The Santa Clara study recruited around 3,300 participants from social media . . . The study was composed differently in Los Angeles; 863 adults were selected through a market research firm to represent the makeup of the county. The county and USC researchers intend to repeat the study every two to three weeks for several months, in order to track the trajectory of the virus’ spread.
It’s good to see this sort of study. When discussing the Stanford study yesterday, we expressed concern that the estimate could be a statistical artifact. But it’s hard to say: much depends on the error rate of the assay, as well as how the statistical analysis was done.
The “good news” is that, as prevalence rates rise, inferences will be less sensitive to testing errors and other statistical issues. As data quality improves, inferences should be more robust to choices in statistical analysis.
To get back to the Los Angeles study: the news article refers to “a report released Monday”—that’s today!—but unfortunately I don’t see a link to the report. I hope the researchers share their data and code. This is an important topic, so best to engage the hivemind.
As discussed in yesterday’s post, it would be good to have data, on demographics and locations of the people tested, on the test results, and also on what symptoms the people reported. If confidentiality makes it difficult to share all this, just forget the location information and give us age, test results, and reported symptoms and co-morbidity.

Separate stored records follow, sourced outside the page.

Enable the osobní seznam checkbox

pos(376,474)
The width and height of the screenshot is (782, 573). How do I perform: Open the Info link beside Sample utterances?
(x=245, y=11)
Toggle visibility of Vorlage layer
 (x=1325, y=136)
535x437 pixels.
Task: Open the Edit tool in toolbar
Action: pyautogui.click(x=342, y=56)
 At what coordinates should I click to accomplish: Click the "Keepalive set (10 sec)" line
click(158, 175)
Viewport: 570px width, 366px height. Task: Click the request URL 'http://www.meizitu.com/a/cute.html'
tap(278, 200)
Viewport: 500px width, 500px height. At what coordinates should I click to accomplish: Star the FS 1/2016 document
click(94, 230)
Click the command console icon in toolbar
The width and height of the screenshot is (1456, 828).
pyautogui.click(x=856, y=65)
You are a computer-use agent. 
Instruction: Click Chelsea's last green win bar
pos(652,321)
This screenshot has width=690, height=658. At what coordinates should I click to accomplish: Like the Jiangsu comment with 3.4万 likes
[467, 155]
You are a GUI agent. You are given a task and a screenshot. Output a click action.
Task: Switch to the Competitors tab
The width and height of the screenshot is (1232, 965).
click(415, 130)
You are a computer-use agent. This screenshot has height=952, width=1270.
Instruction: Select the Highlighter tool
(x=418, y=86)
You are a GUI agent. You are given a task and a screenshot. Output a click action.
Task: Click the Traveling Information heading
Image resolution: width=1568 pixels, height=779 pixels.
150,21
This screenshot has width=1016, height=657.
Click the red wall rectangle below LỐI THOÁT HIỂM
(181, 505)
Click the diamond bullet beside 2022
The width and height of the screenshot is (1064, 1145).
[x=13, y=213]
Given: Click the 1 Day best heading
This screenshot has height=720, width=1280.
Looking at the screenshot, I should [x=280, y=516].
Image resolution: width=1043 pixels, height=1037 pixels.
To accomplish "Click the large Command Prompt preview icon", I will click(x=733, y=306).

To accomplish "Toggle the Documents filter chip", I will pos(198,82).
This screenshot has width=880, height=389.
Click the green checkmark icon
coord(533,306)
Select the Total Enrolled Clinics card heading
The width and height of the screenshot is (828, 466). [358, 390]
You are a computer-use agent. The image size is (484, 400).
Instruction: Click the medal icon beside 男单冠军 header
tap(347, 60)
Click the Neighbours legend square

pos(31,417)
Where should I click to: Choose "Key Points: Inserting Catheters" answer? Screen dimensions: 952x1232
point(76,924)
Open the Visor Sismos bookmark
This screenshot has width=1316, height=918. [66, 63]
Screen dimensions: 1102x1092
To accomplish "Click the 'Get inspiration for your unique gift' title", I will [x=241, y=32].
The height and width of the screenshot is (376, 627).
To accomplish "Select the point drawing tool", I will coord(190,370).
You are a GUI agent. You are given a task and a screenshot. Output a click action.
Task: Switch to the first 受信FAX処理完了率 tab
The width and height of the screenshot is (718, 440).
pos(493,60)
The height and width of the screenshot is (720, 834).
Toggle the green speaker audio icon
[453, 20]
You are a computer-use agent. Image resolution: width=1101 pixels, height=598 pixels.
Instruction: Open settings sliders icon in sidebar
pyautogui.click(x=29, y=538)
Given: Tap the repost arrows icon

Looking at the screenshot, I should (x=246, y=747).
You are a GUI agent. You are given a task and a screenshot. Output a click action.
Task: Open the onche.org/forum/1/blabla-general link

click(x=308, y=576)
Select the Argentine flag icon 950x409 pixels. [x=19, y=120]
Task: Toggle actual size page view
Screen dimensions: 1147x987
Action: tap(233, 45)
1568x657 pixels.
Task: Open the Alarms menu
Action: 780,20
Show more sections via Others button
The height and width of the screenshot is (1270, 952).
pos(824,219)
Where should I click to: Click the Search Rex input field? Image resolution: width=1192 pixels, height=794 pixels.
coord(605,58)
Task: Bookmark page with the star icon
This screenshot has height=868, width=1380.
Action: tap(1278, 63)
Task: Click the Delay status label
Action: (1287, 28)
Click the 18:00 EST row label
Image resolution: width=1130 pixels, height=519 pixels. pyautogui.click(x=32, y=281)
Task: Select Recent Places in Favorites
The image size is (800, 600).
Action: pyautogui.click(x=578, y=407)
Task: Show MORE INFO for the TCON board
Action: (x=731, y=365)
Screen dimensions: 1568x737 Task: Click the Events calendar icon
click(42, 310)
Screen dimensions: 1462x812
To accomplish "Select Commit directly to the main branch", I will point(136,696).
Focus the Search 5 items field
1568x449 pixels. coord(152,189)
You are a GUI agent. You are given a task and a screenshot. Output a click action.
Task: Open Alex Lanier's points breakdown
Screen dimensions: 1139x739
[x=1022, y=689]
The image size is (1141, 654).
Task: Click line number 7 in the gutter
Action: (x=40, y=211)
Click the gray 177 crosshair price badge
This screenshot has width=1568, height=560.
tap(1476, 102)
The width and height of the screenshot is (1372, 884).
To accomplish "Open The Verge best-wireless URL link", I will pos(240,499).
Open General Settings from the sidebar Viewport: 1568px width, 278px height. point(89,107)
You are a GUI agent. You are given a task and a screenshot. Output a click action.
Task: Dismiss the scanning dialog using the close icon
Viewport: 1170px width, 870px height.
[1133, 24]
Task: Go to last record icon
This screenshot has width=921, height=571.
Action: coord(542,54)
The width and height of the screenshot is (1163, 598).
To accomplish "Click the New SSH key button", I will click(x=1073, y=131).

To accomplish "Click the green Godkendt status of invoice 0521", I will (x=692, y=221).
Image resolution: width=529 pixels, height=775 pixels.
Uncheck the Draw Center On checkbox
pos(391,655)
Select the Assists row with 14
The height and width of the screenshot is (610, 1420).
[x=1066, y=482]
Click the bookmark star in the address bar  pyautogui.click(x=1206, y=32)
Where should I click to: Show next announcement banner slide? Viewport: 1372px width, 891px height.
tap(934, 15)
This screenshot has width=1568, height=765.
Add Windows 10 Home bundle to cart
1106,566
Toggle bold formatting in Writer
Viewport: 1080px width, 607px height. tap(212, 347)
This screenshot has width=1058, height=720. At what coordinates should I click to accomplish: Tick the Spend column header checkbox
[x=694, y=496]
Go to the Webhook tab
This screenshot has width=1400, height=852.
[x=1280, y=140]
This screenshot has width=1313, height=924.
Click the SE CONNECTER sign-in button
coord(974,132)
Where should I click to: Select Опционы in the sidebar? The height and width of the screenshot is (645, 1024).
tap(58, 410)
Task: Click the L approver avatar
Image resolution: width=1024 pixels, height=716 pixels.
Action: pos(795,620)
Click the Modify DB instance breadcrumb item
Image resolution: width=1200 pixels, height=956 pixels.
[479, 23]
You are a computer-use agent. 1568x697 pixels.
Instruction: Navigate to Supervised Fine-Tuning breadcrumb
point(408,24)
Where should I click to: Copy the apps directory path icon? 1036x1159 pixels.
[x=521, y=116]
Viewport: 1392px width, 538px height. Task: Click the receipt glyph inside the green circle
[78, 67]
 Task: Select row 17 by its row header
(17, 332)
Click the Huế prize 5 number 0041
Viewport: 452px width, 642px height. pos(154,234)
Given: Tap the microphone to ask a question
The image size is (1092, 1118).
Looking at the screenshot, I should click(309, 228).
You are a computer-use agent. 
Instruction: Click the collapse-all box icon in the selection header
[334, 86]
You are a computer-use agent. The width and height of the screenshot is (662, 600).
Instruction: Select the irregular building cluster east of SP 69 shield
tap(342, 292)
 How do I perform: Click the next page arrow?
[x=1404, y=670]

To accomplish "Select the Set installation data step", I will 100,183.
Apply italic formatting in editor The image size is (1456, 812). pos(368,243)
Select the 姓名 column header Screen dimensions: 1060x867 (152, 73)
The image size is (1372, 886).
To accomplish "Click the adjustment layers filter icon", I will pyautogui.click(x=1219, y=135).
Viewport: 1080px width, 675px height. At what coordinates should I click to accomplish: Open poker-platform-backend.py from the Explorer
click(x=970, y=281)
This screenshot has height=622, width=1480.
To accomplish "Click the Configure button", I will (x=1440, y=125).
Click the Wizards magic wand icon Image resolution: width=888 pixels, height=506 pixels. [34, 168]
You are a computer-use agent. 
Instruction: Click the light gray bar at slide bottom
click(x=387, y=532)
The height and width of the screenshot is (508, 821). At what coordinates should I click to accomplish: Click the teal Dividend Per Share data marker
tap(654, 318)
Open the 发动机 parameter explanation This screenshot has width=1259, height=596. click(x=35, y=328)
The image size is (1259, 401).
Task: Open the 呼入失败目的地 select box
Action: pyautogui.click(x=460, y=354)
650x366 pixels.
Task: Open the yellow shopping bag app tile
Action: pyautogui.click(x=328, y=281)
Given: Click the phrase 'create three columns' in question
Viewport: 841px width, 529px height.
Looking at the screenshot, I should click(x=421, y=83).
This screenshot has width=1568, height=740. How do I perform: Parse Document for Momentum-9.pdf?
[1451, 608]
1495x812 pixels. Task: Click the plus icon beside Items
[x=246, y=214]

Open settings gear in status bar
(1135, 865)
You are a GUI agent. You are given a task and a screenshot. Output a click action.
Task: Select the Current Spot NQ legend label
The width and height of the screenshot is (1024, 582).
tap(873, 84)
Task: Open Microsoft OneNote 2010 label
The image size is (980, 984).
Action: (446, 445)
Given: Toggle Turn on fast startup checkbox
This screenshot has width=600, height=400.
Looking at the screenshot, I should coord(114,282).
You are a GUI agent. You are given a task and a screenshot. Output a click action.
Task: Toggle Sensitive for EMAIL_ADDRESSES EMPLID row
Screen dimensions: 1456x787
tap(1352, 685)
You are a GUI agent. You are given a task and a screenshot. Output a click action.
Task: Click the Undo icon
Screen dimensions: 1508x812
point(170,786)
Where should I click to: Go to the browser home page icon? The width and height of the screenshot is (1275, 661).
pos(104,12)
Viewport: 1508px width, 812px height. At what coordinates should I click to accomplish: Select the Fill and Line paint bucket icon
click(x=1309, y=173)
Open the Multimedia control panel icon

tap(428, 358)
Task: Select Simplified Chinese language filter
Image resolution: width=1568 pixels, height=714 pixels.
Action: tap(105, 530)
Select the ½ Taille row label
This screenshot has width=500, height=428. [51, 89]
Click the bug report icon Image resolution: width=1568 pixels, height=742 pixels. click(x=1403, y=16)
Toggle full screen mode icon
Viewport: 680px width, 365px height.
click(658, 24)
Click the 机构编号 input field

If someone can find the report, data, and code, please share the links in the comments.
P.S. Shiva Kaul in comments pointed to a link to a version of the report, but I removed the link here because I’ve been told that it’s not an official document from the research project. No data and code yet. The unofficial report stated that 35 out of 863 people (4%) of the sample tested positive, more than twice as high as the 1.5% observed in the Santa Clara county study. This time they poststratified based on sex, age, ethnicity, and income, but not on geography. No data were reported on comorbidity or symptoms. They assume the test has a specificity of 100%.
The unofficial report concluded, “Further population representative serological testing is warranted to track the progress of the epidemic throughout the country and the world.” I agree. As noted above, when tests are done in populations with higher exposure rates, statistical concerns regarding specificity will not be such a concern.
P.P.S. Joseph Candelora points out that the numbers in the above-linked report are not quite consistent with the press release, so I’m not sure what to think. The authors should just post their report, data, and code somewhere. Too bad the L.A. Times reporters didn’t ask for all that as a condition for running their story.